The endpoint-centric approach followed by CrowdStrike and others could find a receptive audience. According to 451 Research's 2020 survey, the most frequent choice for respondents when asked about how they expect to derive security insights following some loss of telemetry due to forced remote work was by gathering data from endpoints.

Figure 1

Endpoints Are a Key Source of Security Telemetry
451 Research 2020

Target profile

London-based Humio was founded in 2016. Now with approximately 70 employees, the company is led by its founders: CEO Geeta Schmidt, CTO Kresten Krab and VP of engineering Christian Hvitved. It has additional locations in San Francisco, Seattle and Aarhus, Denmark.

Schmidt served in roles at Sun Microsystems and Trifork and has experience in financial services and market development. Krab held positions in software engineering and consulting and was a founder and CTO of Trifork. Hvitved also worked at Trifork and was a cloud developer at Xamarin before collaborating with Krab to found Humio.

The vendor has raised a total of $31.8m, with the latest round closing in March 2020 for $20m. The series B was led by Dell Technologies Capital, with participation from Accel, Alumni Ventures Group and West Hill Capital.

Humio offers cloud log management and observability technology. It ingests structured and semi-structured log, application and feed data and can store large quantities of this information via its data compression technology and unlimited ingest plans. Users can view their data in live time through different visualizations that can provide teams with information to make decisions and enable concepts such as DevOps, SecOps and ITOps within their organizations. Users can also query this data to gain context about specific use cases.

Acquirer profile

CrowdStrike was founded by Dmitri Alperovitch, George Kurtz and Gregg Marston in 2011. Headquartered in Sunnyvale, California, the company went public in 2019 on the Nasdaq and currently has about 3,000 employees across the world.

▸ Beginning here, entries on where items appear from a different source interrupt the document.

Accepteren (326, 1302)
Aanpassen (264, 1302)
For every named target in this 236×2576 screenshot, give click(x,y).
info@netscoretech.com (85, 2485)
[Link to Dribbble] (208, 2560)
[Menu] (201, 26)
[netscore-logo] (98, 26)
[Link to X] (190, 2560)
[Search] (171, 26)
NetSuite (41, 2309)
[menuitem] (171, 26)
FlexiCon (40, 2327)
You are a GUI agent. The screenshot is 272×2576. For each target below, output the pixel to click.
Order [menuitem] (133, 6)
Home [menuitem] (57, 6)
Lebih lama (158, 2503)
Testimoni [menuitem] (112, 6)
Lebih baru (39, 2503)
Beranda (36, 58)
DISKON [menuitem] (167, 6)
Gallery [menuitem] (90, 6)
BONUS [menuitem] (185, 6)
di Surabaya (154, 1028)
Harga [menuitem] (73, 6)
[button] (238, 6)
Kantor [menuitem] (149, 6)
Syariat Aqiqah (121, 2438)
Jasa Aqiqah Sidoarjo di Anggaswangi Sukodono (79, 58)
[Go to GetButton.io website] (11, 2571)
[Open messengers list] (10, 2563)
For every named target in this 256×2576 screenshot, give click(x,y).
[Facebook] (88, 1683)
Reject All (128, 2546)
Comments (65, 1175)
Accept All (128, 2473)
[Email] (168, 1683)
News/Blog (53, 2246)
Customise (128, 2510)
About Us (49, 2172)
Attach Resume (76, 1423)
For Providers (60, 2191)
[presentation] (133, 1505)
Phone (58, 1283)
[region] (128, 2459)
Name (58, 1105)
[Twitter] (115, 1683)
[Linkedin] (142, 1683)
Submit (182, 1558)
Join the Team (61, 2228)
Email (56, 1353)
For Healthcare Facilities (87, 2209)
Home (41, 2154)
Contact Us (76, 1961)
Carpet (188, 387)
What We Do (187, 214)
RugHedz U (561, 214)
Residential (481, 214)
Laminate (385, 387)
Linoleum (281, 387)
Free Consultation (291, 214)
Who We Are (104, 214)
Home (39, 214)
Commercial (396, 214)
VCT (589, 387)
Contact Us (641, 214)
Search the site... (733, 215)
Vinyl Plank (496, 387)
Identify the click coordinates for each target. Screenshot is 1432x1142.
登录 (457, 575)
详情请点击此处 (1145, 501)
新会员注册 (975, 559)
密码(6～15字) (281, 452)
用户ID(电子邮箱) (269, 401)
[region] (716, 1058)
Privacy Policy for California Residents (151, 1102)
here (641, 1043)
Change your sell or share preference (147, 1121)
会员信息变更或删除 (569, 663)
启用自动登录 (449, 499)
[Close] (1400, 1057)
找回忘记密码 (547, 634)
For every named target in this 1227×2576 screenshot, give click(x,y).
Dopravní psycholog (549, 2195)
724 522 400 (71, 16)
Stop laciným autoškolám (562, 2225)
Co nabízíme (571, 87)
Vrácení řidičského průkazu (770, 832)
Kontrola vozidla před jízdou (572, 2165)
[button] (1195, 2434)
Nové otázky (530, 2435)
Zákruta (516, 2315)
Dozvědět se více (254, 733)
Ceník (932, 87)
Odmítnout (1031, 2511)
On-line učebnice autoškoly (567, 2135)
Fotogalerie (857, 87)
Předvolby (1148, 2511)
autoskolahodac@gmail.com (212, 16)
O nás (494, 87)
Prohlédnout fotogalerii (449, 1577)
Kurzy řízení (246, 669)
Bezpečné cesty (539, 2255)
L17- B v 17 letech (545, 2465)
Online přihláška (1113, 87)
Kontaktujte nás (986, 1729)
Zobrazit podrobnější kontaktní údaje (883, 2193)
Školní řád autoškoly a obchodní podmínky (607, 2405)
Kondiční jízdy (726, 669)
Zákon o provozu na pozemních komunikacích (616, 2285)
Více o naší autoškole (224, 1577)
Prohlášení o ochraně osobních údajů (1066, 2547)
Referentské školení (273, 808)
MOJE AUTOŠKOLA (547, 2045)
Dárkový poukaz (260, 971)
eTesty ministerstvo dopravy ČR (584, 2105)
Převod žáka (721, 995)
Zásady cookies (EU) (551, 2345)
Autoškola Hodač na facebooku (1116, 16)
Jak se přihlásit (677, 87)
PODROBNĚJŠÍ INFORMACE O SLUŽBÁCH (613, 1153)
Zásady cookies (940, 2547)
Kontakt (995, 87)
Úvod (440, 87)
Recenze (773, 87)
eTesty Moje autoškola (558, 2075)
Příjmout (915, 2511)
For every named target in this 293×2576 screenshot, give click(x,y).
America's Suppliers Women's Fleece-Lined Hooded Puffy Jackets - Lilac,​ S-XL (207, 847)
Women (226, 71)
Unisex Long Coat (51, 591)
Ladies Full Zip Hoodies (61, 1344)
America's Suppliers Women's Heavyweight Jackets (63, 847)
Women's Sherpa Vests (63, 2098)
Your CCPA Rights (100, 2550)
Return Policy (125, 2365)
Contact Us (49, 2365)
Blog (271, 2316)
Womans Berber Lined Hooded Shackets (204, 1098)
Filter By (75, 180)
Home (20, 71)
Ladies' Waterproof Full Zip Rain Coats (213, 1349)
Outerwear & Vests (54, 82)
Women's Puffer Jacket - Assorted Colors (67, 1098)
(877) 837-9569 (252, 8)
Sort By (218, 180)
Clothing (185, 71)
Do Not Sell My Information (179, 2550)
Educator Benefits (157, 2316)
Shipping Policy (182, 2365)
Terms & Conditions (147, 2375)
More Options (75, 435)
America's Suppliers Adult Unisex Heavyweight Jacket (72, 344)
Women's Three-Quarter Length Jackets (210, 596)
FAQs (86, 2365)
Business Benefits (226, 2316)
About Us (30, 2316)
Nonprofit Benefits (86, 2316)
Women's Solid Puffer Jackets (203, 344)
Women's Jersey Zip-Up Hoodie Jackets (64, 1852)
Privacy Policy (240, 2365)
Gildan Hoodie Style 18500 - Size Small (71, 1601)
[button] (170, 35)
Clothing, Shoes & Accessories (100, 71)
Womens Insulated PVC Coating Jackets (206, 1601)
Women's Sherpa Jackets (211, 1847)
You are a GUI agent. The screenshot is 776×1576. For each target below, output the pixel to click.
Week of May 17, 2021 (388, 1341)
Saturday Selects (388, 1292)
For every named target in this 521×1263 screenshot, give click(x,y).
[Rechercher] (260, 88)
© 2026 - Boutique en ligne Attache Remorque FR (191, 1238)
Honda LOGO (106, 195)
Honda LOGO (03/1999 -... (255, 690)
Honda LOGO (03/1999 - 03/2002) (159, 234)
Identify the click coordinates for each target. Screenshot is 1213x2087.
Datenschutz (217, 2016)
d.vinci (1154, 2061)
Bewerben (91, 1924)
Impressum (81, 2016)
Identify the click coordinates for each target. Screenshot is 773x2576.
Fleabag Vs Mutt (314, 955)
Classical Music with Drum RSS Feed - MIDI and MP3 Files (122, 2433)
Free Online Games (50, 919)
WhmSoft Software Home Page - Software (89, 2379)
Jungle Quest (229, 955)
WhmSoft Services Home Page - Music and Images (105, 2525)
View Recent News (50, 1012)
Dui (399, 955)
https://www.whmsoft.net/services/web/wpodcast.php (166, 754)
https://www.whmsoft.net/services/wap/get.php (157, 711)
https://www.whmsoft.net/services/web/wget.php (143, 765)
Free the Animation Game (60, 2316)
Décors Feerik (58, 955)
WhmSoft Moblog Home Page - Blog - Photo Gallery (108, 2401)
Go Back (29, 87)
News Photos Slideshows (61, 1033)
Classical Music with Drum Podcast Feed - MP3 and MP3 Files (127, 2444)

It has built a cloud-based security offering initially heavily centered on endpoint security. This includes a combination of endpoint prevention, endpoint detection and response, device control, threat intelligence, and more. CrowdStrike has a marketplace for adding functionality from partners and established a collaboration with Okta, Proofpoint and NetSkope aimed at securing remote workforces. The vendor bought Preempt Security in September 2020, seeking to derive additional identity-based insights.


Extended detection and response as a trend is bringing together different submarkets such as endpoint security, security operations, network security, security analytics, and more. This means the field has a broad swath of competing vendors.

Key players pursuing XDR-specific messaging include Palo Alto Networks, Trend Micro, Microsoft, SentinelOne, Cybereason, Cisco, VMware, FireEye, and others. What's common between all of these firms is that they have their own sources of telemetry but are looking to enrich their analysis. Notably, SentinelOne recently made a move similar to CrowdStrike's purchase of Humio with the pickup of Scalyr. Other vendors pursing an XDR approach include Confluera, Hunters.ai (itself a CrowdStrike partner), Stellar Cyber, Cynet, and others.

CrowdStrike's reach beyond typical endpoint security into broader operations also brings rivalry from Tanium, Qualys, Rapid7, Tenable, and others. With CrowdStrike indicating that Humio will be a separate business unit and will continue to support non-security use cases, it may continue to vie with vendors such as Splunk, DataDog, Logz.io, SumoLogic, Dynatrace, New Relic, Cisco AppDynamics, and others.